YOUR TASK:
Below are entries with pictures in them. Output exactly the lines starting at the line with "Where should I" and ending at the line with "1008x396 pixels.", both included, but not the pictures.

Stored data:
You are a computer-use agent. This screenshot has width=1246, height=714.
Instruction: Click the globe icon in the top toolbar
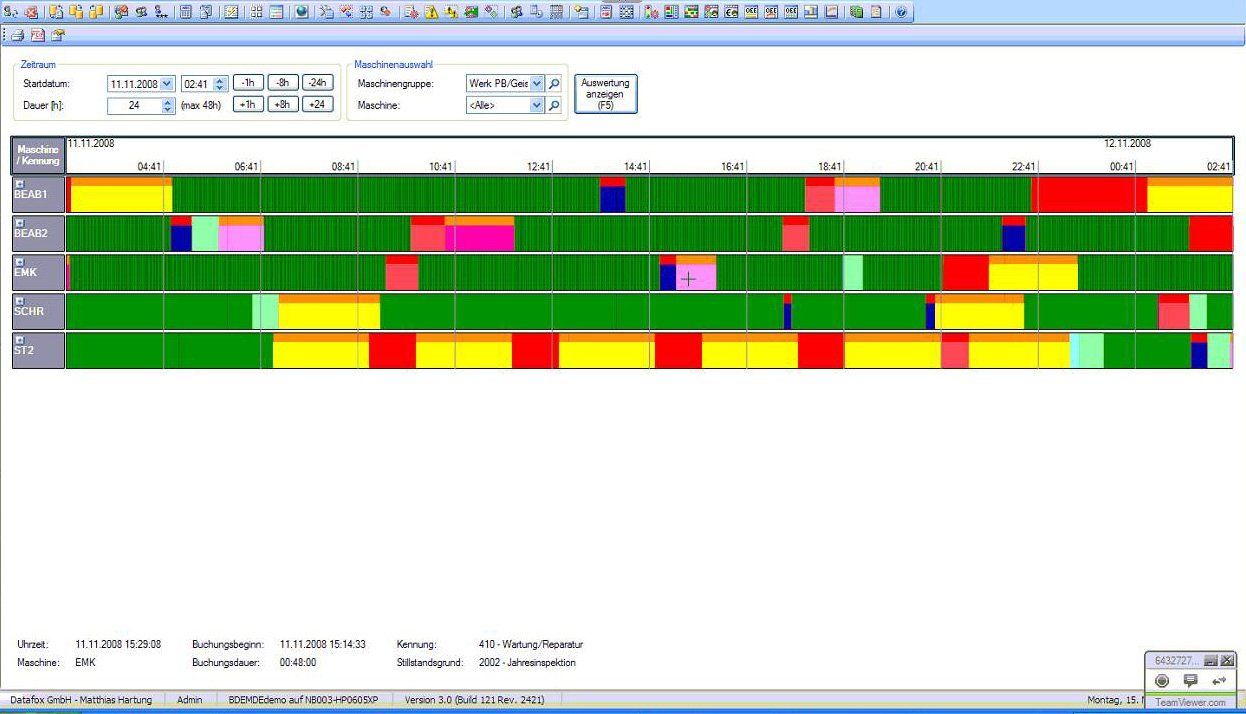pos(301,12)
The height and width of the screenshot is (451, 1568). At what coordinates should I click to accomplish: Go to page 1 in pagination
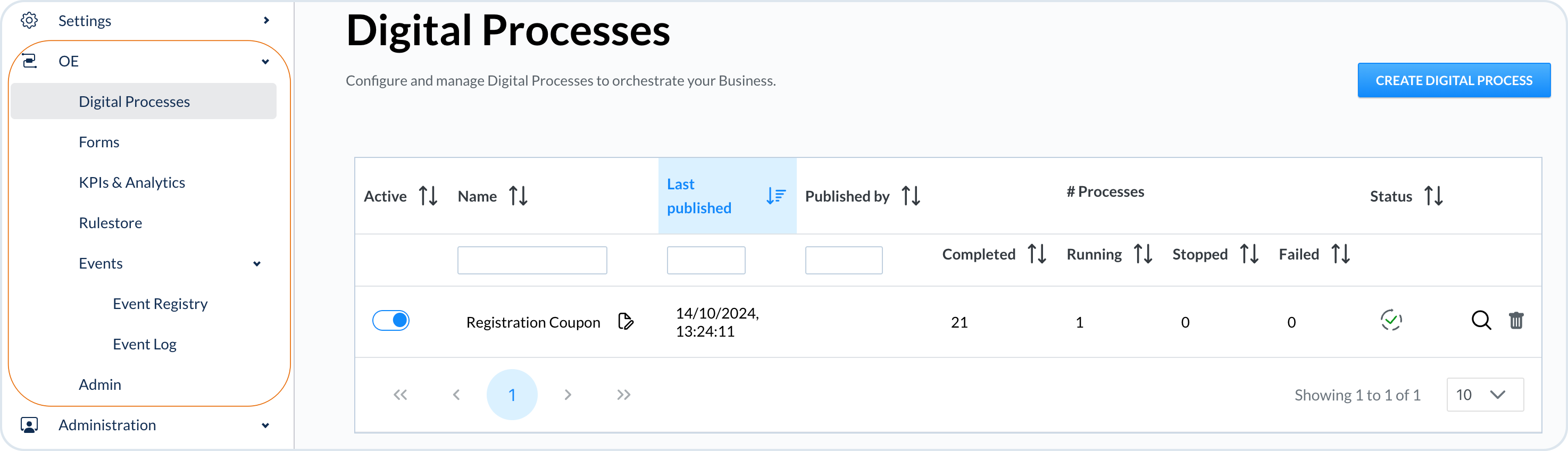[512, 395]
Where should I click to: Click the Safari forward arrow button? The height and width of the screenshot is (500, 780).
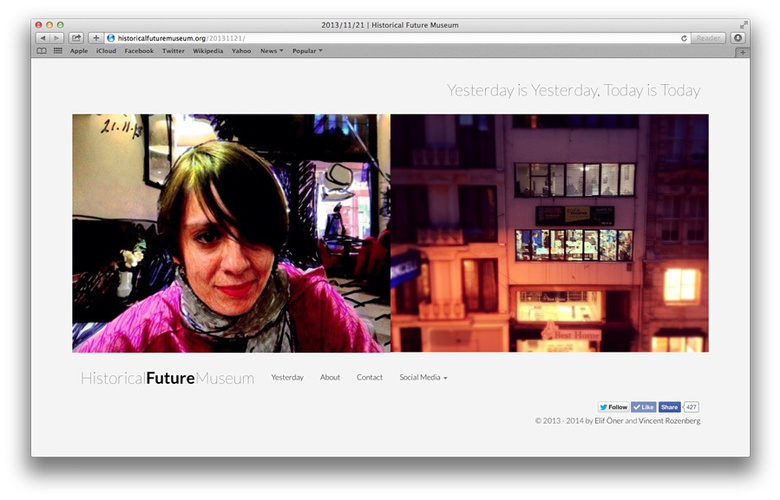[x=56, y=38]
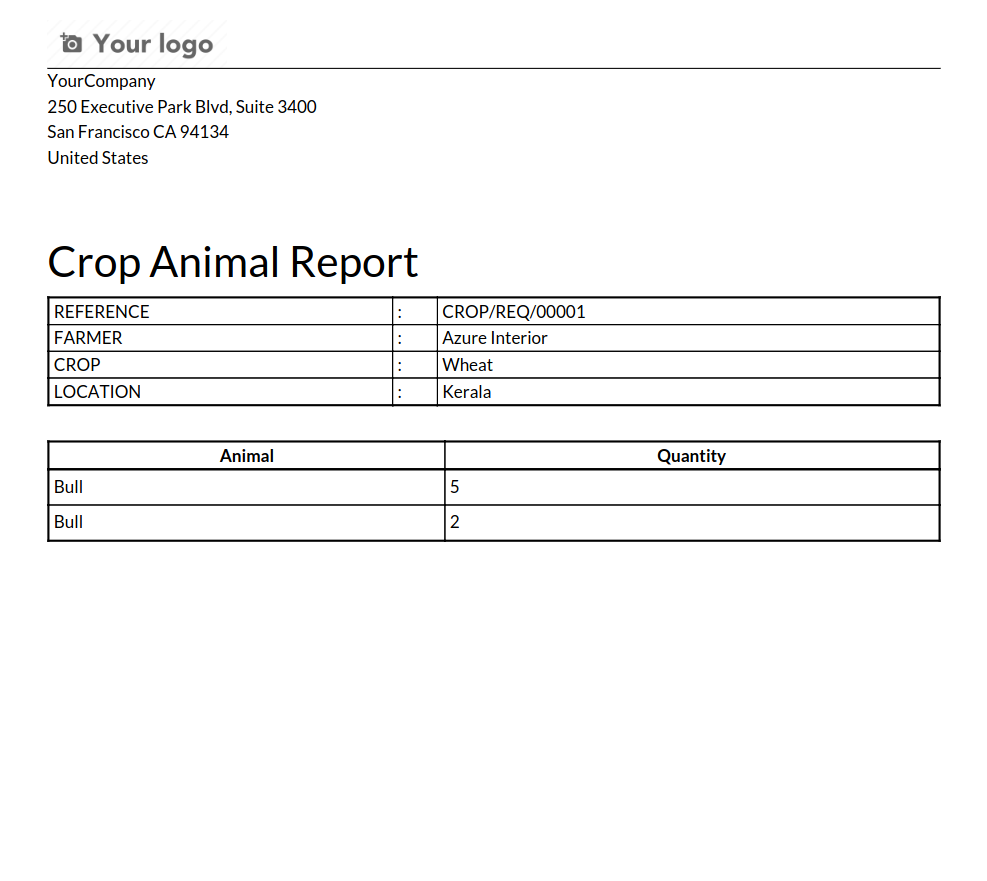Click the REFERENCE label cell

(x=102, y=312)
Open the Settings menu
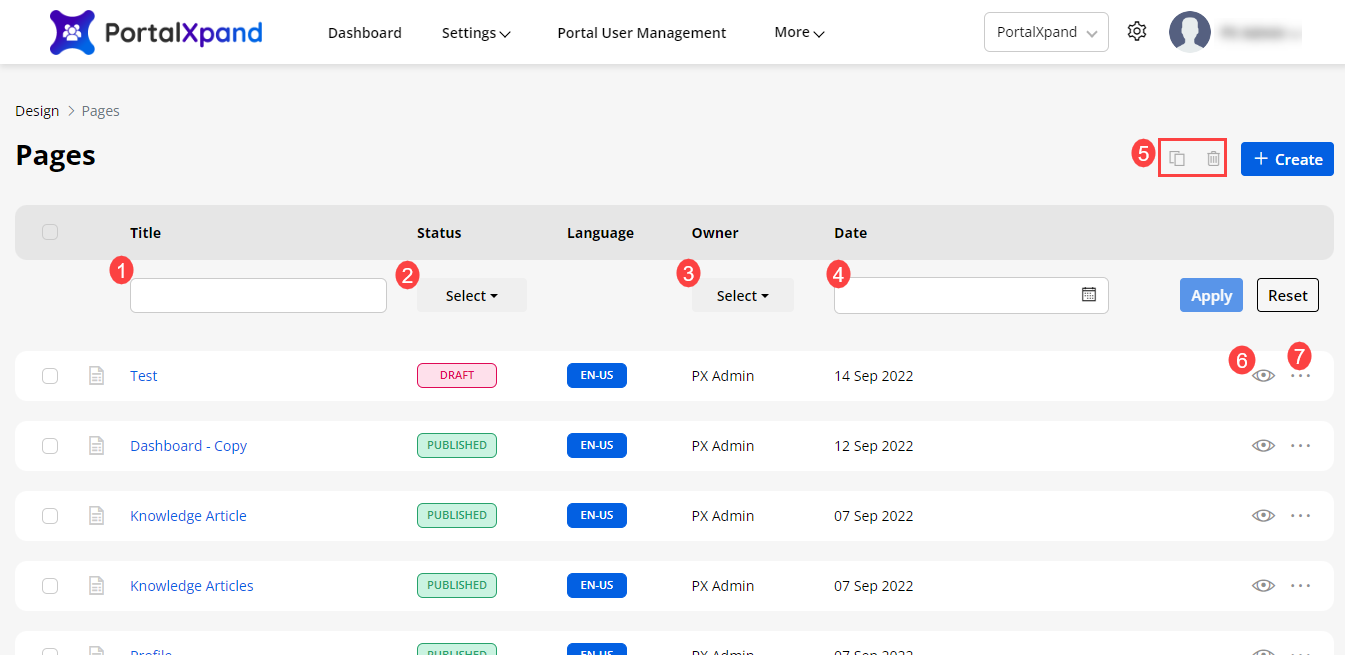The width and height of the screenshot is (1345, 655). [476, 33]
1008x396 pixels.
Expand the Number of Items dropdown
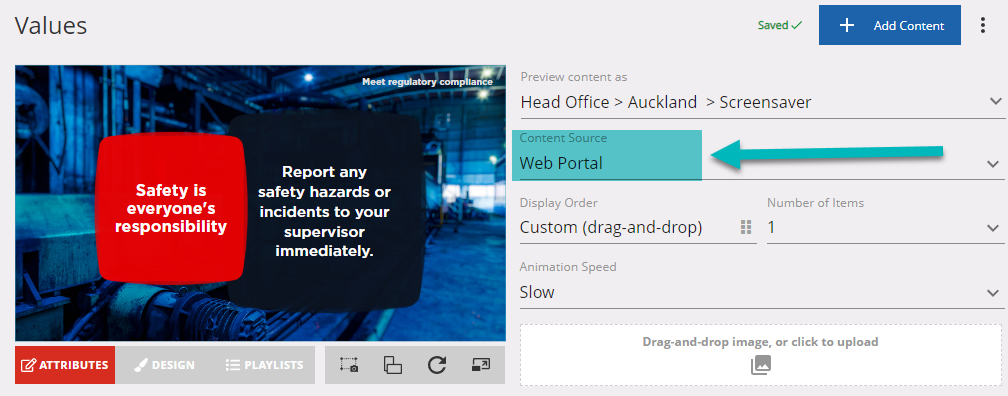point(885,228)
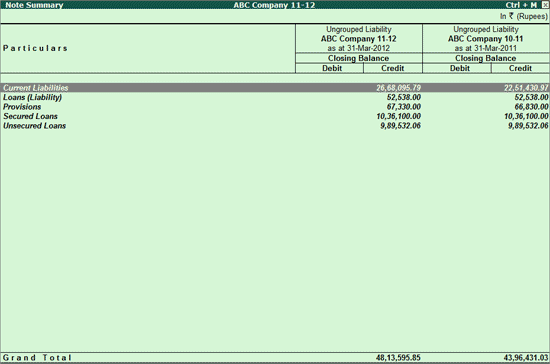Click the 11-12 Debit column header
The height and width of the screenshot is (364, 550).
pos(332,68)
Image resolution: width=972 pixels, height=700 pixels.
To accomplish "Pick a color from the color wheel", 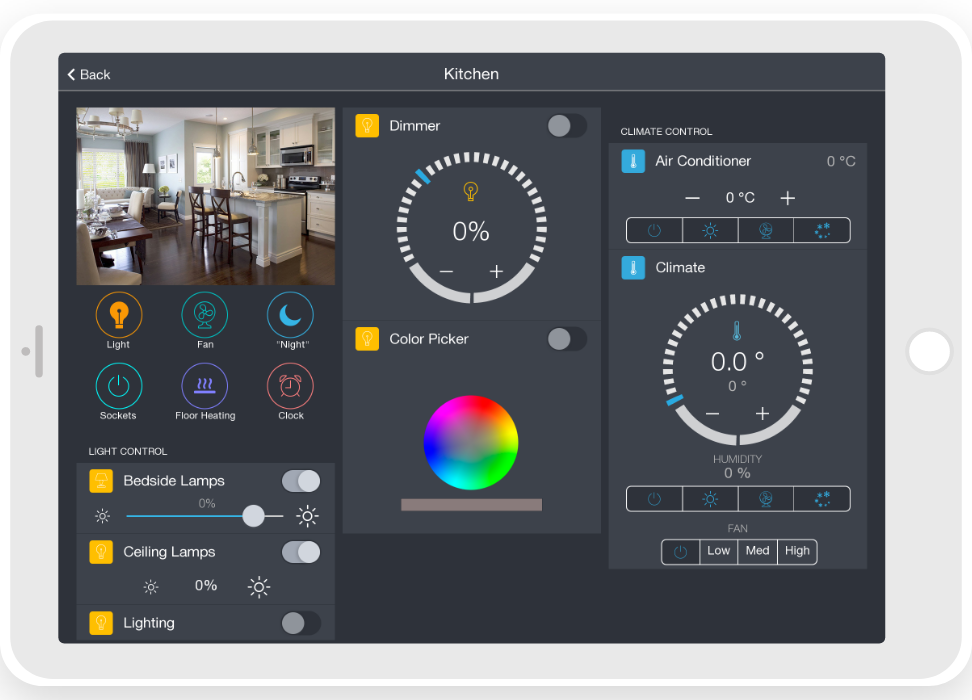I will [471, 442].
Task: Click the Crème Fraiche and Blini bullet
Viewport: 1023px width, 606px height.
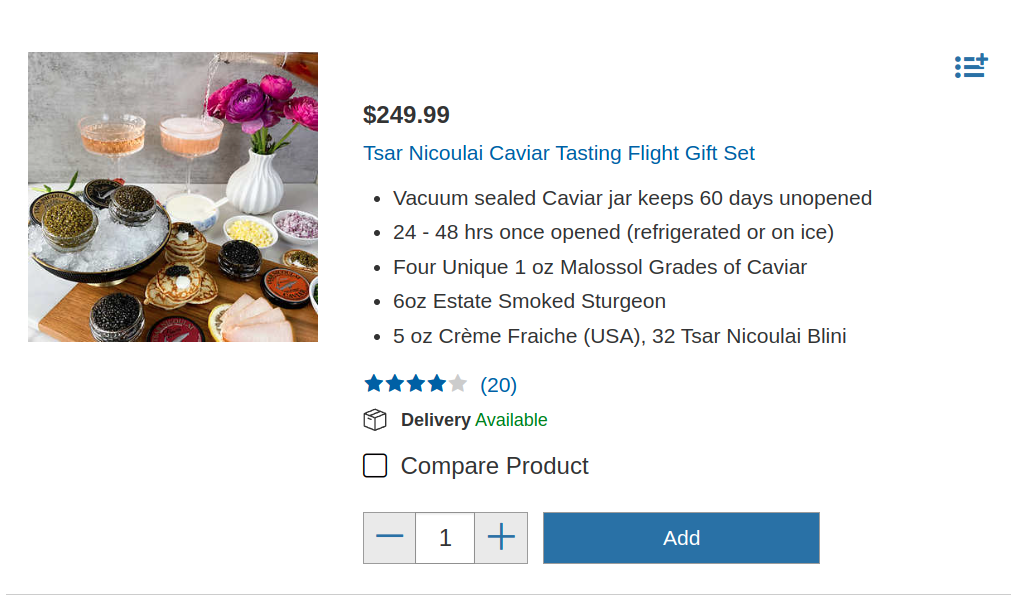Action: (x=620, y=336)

THE COMPLETED TASK:
Where should I click to: Click the Safari forward arrow button? The height and width of the screenshot is (500, 780).
[x=56, y=38]
Click the REFERENCE label cell

(x=102, y=312)
Open the Settings menu
The width and height of the screenshot is (1345, 655). [476, 33]
1008x396 pixels.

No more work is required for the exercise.